When he took the “Daily Show” seat last year, Trevor Noah did not realize his job was merely to entertain, but to “eviscerate.”
In a poignant op-ed written for the New York Times, Noah writes how neither he nor Jon Stewart had any intention of becoming the Great Eviscerator, but that is what has happened in the current climate of digital news. While in his home of South Africa ― where he grew up mixed-race in a land of apartheid ― Noah realized that comedy “brings us together.” However, “[i]n America, it pulls us apart.” This only proved more truthful during the presidential election season, Noah writes, in which Trump capitalized on divisions.
“The past year has been so polarizing and noxious that even I find myself getting caught up in the extreme grandstanding and vitriol,” the 32-year-old writes. “But with extremes come deadlock and the death of progress. Instead of speaking in measured tones about what unites us, we are screaming at each other about what divides us — which is exactly what authoritarian figures like Mr. Trump want: Divided people are easier to rule. That was, after all, the whole point of apartheid.”

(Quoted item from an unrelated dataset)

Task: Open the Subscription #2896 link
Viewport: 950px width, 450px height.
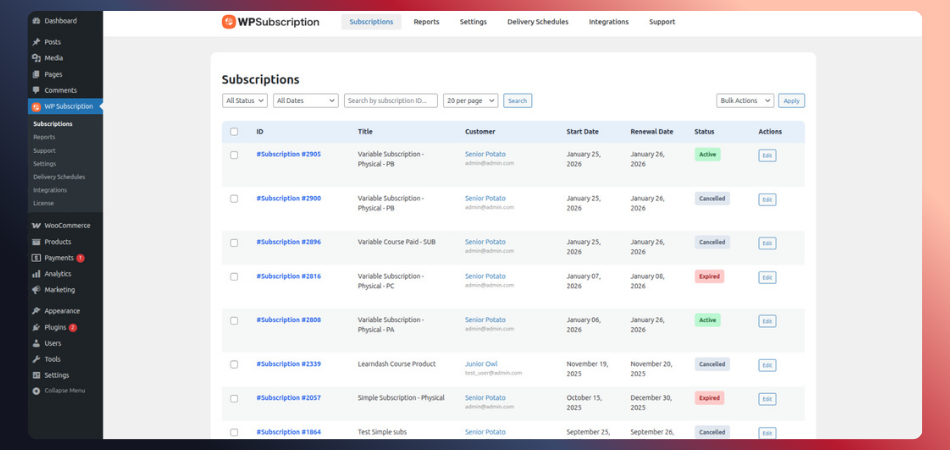Action: tap(288, 242)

Noah pushed the need to meet in the middle, while not sacrificing individual commitments to social justice and equality. He continues:
Sadly, given what we’ve seen in this election, Mr. Trump’s victory has only amplified the voices of extremism. It has made their arguments more simplistic and more emotional at a time when they ought to be growing more subtle and more complex. We should give no quarter to intolerance and injustice in this world, but we can be steadfast on the subject of Mr. Trump’s unfitness for office while still reaching out to reason with his supporters. We can be unwavering in our commitment to racial equality while still breaking bread with the same racist people who’ve oppressed us. I know it can be done because I had no choice but to do it, and it is the reason I am where I am today.
When you grow up in the middle, you see that life is more in the middle than it is on the sides. The majority of people are in the middle, the margin of victory is almost always in the middle, and very often the truth is there as well, waiting for us.
Last week, Noah hosted conservative firebrand Tomi Lahren, infamous for her comparisons of the Black Lives Matter movement to the KKK, on his show. While some considered it a skewering, Noah called it a “conversation.”
“The conversation everyone seems to be having is: Do we live in bubbles? Do we live in a space where we are unable to understand or acknowledge the fact there are people out there in the world who have views that are very different to us?” he told CBC. “It seems fruitless to some, but … the other alternative is to stay in those bubbles that you talk about. So why not have a conversation?”